13. The sash member of claim 12, wherein said means for securing comprises an overhang on said main body, said overhang having a lip capable of engaging said secondary leg of said glazing member.

14. The sash member of claim 11, wherein said locking mechanism comprises a secondary member extending from said main body of said sash member, and an engaging member on said glazing member, and said glazing member is in said locked position when said secondary member and said engaging member engage one another.

15. The sash member of claim 1, wherein said glazing member further comprises a primary leg and a secondary leg extending from said primary leg, said main body has a plurality of sides and a bridge connecting two of said plurality of sides, and an overhang which has a lip, said overhang extending from one of said sides and across at least a portion of said bridge so as to create a recess with said bridge, and said secondary leg of said glazing member is secured to said main body when said secondary leg is located within said recess so as to engage said lip.

16. The sash member of claim 15, further comprising a hinge, said hinge connecting said glazing member to said main body and permitting movement of said glazing member from an open position to a closed position.

17. The sash member of claim 16, wherein said hinge is a dual durometer hinge.

18. The sash member of claim 1, wherein said sash member is window sash member.

19. The sash member of claim 1, wherein said sash member is a door sash member.

20. A sash member for housing a glass unit, said sash member comprising a main body, a glazing member, and an attachment member for attaching said glazing member to said main body, said main body, said glazing member, and said attachment member being extruded together as a single unit, so that said glazing member is non-separable from said main body and said glazing member is in an open configuration relative to said main body and is capable of moving to a closed configuration relative to said main body.

21. The sash member of claim 20, wherein a portion of said glazing member remote from said attachment member is secured to said main body when said glazing member is in said closed configuration.
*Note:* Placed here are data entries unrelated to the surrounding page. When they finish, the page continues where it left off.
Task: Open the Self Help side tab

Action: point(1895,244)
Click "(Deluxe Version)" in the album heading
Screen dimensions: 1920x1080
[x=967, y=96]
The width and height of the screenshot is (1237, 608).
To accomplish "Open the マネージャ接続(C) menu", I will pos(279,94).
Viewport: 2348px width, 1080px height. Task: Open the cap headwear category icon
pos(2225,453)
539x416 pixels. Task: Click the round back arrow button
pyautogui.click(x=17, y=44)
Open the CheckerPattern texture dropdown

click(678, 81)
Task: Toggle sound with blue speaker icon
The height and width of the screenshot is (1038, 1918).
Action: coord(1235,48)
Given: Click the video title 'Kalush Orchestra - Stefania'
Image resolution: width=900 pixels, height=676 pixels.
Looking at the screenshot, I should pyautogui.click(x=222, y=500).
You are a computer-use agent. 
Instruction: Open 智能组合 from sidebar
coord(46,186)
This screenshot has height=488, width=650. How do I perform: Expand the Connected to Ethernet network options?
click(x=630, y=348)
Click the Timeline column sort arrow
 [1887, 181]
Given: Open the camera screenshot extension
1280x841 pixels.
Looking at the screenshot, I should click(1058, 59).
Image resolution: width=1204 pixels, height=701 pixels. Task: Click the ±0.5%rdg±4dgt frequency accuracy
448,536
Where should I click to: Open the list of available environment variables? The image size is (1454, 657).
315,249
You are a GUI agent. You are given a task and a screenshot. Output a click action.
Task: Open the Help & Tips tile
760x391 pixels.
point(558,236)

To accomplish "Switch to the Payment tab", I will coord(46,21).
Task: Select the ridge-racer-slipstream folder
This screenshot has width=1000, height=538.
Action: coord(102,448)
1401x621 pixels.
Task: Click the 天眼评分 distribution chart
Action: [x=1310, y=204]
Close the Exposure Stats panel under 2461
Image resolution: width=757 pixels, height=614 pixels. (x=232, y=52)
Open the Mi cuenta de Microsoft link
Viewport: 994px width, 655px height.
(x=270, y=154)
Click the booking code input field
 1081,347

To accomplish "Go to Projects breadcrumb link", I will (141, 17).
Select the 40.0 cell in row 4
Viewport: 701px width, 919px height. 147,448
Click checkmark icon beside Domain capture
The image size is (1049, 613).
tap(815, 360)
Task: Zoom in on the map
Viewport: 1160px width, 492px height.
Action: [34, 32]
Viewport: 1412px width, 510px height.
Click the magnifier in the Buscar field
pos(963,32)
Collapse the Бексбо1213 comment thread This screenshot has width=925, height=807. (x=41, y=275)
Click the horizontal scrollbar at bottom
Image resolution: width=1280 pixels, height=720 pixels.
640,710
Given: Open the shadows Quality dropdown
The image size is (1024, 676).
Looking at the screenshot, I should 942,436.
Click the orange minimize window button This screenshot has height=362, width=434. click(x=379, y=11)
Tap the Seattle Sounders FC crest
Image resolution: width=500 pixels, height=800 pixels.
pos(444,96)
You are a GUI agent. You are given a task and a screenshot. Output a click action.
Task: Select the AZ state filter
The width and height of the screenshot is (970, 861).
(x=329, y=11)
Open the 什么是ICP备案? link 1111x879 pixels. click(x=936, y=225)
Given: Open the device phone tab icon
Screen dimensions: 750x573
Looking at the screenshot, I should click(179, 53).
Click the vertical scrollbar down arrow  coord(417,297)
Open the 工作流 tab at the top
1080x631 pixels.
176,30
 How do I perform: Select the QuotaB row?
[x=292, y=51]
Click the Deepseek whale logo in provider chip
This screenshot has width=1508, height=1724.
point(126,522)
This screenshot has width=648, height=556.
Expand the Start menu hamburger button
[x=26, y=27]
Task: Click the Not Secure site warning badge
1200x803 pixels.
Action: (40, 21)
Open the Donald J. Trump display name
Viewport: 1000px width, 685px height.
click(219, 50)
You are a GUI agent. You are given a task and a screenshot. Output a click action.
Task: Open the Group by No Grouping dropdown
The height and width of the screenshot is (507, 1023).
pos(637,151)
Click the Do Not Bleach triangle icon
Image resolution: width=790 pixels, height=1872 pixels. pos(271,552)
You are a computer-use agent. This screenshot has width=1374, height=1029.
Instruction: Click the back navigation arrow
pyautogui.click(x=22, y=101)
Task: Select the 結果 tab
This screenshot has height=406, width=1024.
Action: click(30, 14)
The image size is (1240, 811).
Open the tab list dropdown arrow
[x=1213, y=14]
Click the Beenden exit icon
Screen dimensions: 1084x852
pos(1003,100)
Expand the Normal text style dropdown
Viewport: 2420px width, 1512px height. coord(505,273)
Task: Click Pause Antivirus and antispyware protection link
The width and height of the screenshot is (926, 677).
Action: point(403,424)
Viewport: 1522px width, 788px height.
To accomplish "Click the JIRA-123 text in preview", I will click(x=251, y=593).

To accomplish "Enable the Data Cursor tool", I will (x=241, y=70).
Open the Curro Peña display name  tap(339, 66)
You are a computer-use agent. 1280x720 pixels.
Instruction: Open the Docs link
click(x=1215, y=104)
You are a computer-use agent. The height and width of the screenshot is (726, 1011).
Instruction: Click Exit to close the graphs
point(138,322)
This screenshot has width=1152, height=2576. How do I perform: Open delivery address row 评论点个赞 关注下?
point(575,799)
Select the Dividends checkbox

22. The sash member of claim 20, wherein said attachment member is a hinge, said hinge being in an extended position when said glazing member is in said closed configuration, and said hinge being in a bent position when said glazing member is in said open configuration.

23. The sash member of claim 22, wherein said hinge is a dual durometer hinge.

24. The sash member of claim 23, wherein said main body and said glazing member are comprised of polyvinyl chloride.

25. The sash member of claim 24, wherein said polyvinyl chloride is a first polyvinyl chloride, and said dual durometer hinge is formed from a second polyvinyl chloride, said first polyvinyl chloride having a hardness that is greater than said second polyvinyl chloride.

26. The sash member of claim 20, wherein said main body comprises an overhang having a lip, and said glazing member comprises a primary leg and a secondary leg, said glazing member being in said closed configuration when said secondary leg of said glazing member engages said lip of the overhang.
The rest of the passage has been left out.